● YOUR INSTRUCTIONS: Each entry listed below should be reproduced word for word.

● DATA SHOWN:
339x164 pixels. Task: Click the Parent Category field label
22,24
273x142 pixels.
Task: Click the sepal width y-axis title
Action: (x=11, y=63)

● ANSWER BOX:
339x164 pixels. Task: Click the Parent Category field label
22,24
273x142 pixels.
Task: Click the sepal width y-axis title
Action: (x=11, y=63)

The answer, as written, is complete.